Nachts ging es auf der Autobahn gen Marseille nur noch darum, schnell ins Bett zu kommen. Doch hinter Nizzas Stadtgrenze tauchte eine lange Reihe von Blaulichtern auf, die sich als Eskorte für den Bus der türkischen Nationalmannschaft herausstellte. Zwar wollten auch die Türken sicher schnell ins Bett, doch der Bus fuhr so langsam, wie ein Bus nun mal fährt. Und die Eskorte ließ die übrigen Autofahrer nicht passieren. So zuckelte eine stetig wachsende Prozession durch die Nacht der Provence.
Natürlich war auch dies wohl eine Antiterrorschutzmaßnahme. Doch bei allem Verständnis wünschten sich die Autofahrer spätestens nach 30 Minuten Erlösung von der aufgezwungen Tempoverschleppung, weshalb die nächste Mautstation ausnahmsweise freudige Gefühle auslöste: Hoffnung auf ein Überholmanöver beim Bezahlen.

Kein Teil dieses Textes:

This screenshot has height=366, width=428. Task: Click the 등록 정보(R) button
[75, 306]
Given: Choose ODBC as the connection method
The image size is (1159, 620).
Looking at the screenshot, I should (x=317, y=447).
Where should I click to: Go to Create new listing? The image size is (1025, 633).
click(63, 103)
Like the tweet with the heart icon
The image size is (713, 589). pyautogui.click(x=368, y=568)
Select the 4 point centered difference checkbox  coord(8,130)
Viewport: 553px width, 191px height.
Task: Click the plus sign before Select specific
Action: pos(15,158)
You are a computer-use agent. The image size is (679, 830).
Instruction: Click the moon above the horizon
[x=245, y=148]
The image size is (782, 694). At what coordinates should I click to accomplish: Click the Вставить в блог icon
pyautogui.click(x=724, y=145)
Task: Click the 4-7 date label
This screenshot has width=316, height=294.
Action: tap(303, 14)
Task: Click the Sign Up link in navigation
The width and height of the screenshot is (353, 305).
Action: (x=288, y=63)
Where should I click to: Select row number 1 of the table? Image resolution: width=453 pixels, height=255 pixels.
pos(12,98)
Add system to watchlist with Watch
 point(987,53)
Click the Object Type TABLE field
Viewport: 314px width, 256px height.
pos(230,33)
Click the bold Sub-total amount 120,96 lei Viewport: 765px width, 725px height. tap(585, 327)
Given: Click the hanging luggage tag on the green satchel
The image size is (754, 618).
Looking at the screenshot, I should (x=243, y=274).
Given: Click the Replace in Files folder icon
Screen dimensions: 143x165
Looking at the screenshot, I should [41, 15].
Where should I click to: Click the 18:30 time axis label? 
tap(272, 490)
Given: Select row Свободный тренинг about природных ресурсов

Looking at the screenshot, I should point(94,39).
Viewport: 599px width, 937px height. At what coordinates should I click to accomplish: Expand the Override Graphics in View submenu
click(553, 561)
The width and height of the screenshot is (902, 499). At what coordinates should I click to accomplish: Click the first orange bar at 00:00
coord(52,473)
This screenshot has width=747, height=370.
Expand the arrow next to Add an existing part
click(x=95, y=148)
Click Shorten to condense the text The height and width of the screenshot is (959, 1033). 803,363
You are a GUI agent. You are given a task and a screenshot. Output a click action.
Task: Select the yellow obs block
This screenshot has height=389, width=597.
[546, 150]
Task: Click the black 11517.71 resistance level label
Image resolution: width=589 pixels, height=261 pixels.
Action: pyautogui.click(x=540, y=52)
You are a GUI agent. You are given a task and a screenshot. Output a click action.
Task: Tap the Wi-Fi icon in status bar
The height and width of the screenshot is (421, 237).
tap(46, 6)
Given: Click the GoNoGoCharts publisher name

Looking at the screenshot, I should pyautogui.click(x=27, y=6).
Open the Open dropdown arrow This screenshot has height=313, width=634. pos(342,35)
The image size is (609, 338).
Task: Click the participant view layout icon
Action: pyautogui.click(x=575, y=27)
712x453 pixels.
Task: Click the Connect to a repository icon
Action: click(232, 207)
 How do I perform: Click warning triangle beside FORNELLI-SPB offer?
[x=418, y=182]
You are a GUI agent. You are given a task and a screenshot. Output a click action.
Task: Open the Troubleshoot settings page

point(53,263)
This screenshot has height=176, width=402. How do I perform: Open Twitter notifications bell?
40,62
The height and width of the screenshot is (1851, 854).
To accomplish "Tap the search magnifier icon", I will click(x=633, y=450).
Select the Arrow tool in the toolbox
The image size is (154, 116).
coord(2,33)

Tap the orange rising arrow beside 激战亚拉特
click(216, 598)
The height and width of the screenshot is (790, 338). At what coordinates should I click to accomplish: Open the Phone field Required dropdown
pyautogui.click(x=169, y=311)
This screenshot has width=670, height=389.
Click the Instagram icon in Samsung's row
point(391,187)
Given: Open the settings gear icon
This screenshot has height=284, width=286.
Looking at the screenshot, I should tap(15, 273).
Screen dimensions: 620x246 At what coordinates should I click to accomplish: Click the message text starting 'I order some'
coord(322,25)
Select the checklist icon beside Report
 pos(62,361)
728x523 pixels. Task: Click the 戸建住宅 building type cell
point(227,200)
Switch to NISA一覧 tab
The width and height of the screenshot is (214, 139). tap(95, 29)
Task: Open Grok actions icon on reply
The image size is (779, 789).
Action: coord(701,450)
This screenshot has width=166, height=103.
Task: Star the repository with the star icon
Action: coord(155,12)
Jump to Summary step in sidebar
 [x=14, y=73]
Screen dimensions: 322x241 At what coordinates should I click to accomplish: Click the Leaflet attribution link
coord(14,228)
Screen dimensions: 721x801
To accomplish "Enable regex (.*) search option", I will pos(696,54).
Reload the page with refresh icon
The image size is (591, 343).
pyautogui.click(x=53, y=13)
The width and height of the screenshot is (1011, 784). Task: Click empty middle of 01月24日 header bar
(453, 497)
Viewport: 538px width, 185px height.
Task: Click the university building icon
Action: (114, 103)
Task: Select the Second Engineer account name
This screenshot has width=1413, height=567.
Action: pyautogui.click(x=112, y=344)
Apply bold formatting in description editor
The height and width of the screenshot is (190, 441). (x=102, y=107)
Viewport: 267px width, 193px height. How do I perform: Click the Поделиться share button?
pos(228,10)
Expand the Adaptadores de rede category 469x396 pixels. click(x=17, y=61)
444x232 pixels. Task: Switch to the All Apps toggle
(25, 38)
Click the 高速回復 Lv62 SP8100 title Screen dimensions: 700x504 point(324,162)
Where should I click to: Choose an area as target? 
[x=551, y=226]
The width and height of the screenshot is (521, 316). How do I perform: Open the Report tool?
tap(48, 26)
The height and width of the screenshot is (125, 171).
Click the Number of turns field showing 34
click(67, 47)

Leider stellten sich die Begleitmotorräder einfach quer vor sämtliche Ausfahrten. Frust kam auf, der sich erst an einem Autobahndreieck auflöste, an dem die Eskorte einen anderen Weg wählte.
Es gibt auch Momente, in denen EM-Reporter in ihrer knappen Freizeit trotzdem Fußball sehen wollen: So am Sonntag, als Frankreich auf die Schweiz traf und Public Viewing geplant war. Doch Marseilles Strand blieb leer, die Leinwand schwarz. Begründung des Ordnungsdienstes: zu windig, Einsturzgefahr.